* [GIVEN RECORDS]:
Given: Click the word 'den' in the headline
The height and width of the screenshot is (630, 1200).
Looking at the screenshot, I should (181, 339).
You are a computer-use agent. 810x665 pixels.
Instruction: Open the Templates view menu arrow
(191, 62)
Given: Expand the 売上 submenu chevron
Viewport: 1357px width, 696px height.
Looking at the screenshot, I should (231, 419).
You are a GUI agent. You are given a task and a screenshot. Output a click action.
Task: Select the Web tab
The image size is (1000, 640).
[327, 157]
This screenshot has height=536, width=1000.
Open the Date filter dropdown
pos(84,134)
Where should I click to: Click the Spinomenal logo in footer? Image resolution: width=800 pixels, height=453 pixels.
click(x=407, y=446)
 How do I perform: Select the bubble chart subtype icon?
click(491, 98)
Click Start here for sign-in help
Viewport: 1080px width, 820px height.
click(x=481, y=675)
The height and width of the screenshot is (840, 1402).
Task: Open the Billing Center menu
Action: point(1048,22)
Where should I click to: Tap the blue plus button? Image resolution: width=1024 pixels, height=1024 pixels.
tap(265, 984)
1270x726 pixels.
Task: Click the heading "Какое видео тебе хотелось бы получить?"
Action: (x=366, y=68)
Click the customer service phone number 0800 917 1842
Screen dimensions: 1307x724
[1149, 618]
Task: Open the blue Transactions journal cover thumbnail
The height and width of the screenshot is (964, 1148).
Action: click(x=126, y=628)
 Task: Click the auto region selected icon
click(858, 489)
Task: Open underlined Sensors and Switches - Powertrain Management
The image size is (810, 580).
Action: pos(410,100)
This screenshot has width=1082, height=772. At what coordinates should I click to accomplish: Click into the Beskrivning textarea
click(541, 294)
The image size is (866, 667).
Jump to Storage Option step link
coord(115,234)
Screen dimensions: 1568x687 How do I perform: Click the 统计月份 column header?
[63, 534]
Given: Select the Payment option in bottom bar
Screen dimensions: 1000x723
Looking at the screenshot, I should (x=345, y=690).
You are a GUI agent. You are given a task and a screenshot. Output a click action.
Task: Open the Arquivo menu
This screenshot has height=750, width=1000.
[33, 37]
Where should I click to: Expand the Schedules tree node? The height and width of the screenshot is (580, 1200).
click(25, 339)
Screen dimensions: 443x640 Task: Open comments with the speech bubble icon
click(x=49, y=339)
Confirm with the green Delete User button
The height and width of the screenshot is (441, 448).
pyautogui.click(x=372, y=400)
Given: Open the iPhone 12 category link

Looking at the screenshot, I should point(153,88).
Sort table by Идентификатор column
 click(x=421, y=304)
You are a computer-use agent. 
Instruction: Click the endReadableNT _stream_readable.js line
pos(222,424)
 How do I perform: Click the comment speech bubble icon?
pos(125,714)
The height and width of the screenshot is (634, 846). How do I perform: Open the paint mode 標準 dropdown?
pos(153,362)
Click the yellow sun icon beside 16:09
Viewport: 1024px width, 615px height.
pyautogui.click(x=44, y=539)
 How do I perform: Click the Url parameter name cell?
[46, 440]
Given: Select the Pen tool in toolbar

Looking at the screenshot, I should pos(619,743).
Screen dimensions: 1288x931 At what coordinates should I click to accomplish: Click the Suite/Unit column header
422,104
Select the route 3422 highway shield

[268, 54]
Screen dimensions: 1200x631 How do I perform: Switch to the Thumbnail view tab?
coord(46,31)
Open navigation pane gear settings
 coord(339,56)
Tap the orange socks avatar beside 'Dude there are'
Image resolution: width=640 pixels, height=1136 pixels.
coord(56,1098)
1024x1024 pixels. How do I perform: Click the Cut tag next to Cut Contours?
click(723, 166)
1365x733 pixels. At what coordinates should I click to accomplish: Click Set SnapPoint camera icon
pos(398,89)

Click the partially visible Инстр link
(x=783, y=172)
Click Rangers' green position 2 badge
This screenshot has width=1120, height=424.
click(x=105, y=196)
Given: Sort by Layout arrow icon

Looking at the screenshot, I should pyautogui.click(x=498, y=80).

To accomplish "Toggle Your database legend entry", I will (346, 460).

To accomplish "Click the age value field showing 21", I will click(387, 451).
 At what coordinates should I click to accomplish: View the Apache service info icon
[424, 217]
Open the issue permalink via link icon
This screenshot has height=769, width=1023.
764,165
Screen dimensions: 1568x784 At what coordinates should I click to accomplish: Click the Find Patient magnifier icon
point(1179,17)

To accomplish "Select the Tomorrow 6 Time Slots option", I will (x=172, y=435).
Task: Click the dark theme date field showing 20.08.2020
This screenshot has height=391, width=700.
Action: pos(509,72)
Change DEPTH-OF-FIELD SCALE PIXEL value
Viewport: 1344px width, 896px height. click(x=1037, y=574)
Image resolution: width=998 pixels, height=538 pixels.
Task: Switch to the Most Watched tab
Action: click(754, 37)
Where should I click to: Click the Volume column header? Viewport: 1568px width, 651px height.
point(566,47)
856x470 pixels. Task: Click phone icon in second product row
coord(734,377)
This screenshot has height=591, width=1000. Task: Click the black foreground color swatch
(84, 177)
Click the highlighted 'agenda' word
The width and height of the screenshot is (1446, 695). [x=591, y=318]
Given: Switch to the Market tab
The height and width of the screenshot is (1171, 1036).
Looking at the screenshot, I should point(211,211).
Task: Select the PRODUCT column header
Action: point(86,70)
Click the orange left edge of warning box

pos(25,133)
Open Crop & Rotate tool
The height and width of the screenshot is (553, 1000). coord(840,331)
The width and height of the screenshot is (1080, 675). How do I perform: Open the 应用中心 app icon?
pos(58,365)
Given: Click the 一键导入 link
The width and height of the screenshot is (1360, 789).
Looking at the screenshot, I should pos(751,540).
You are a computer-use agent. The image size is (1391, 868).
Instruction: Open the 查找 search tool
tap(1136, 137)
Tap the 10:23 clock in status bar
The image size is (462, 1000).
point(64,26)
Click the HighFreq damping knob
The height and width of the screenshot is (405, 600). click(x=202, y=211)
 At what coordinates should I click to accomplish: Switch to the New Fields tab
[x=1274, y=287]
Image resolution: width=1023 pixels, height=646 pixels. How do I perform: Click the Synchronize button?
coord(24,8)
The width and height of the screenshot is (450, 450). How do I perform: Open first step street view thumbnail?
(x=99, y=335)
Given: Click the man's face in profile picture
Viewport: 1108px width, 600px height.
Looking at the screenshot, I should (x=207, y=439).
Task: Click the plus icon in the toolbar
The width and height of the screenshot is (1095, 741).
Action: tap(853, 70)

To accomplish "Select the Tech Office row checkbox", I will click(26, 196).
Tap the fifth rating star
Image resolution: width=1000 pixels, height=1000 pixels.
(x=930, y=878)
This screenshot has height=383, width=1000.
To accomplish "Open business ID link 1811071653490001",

* [AIM OF THE EXERCISE]: The "Task: Click the plus icon in the toolbar" line through the last line above: set these down exactly and add nothing else.

* [RESULT OF THE EXERCISE]:
Task: Click the plus icon in the toolbar
The width and height of the screenshot is (1095, 741).
Action: tap(853, 70)

To accomplish "Select the Tech Office row checkbox", I will click(26, 196).
Tap the fifth rating star
Image resolution: width=1000 pixels, height=1000 pixels.
(x=930, y=878)
This screenshot has height=383, width=1000.
To accomplish "Open business ID link 1811071653490001",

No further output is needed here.